## [Requirement]
Reproduce the stretch of the Node Doctor configuration text from "Node Selection" through "on ALL nodes)".

## [Article]
◆ ◆ ◆ ◆ ◆
Exporter Configuration

exporters:
  kubernetes:
    enabled: true           # Update node conditions and events
    maxEventsPerMinute: 10

  prometheus:
    enabled: true           # Expose metrics on port 9101
    port: 9101
    path: /metrics

  http:
    enabled: false          # HTTP health endpoint (port 8080)

Remediation Configuration

remediation:
  enabled: true
  dryRun: false
  maxRemediationsPerHour: 5
  maxRemediationsPerMinute: 1
  cooldownPeriod: 10m
  maxAttemptsGlobal: 2

Node Selection

Control which nodes run Node Doctor:

# Run only on specific nodes
nodeSelector:
  kubernetes.io/os: linux
  node-type: worker

# Tolerations (default: runs on ALL nodes)
tolerations:
  - operator: Exists  # Tolerates all taints

Example Configurations

Minimal (Monitoring Only):

settings:
  logLevel: info
  enableRemediation: false

monitors:
  cpu:
    enabled: true
  memory:
    enabled: true
  disk:
    enabled: true

exporters:
  kubernetes:
    enabled: true
  prometheus:
    enabled: true

Production with Remediation:

settings:
  logLevel: info
  enableRemediation: true
  dryRunMode: false

monitors:
  cpu:
    enabled: true
    loadAverageThresholds:
      warning: 75
      critical: 90
  memory:
    enabled: true
    memoryThresholds:
      warning: 80
      critical: 90
  disk:
    enabled: true
    paths:
      - path: "/"
        warningThreshold: 80
        criticalThreshold: 90
      - path: "/var/lib/kubelet"
        warningThreshold: 80
        criticalThreshold: 90
      - path: "/var/lib/containerd"
◆ ◆ ◆ ◆ ◆
## [Provided material]

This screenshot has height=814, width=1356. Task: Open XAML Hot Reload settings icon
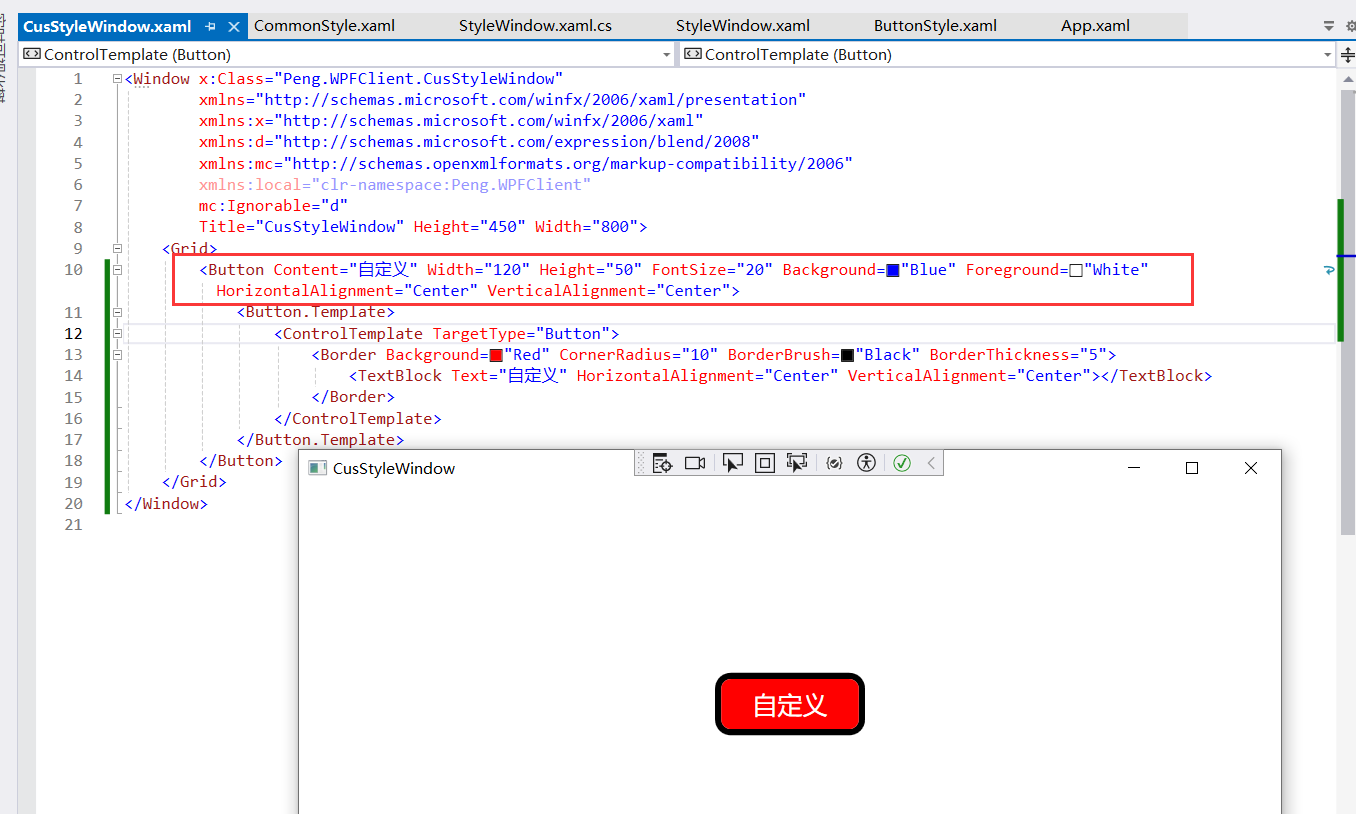(834, 462)
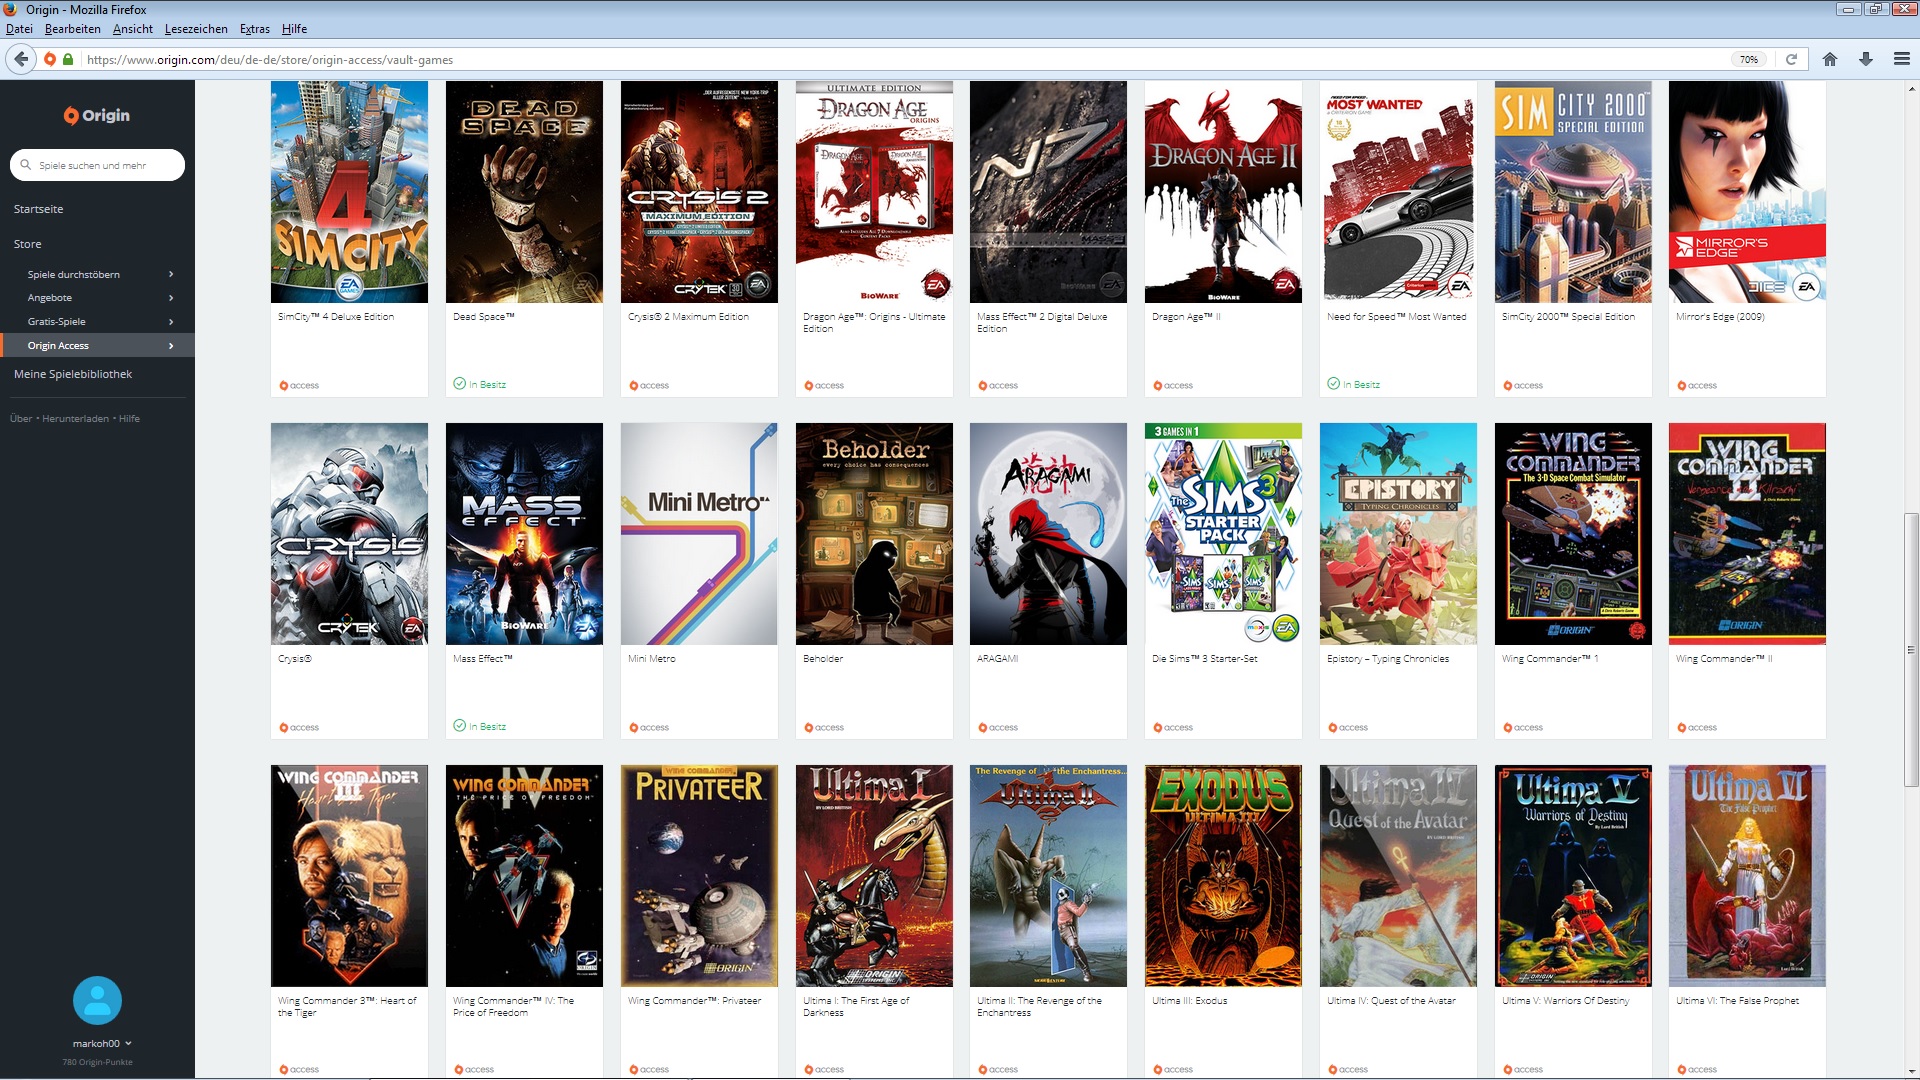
◆ ◆ ◆ ◆ ◆
## [Exercise answer]
Node Selection

Control which nodes run Node Doctor:

# Run only on specific nodes
nodeSelector:
  kubernetes.io/os: linux
  node-type: worker

# Tolerations (default: runs on ALL nodes)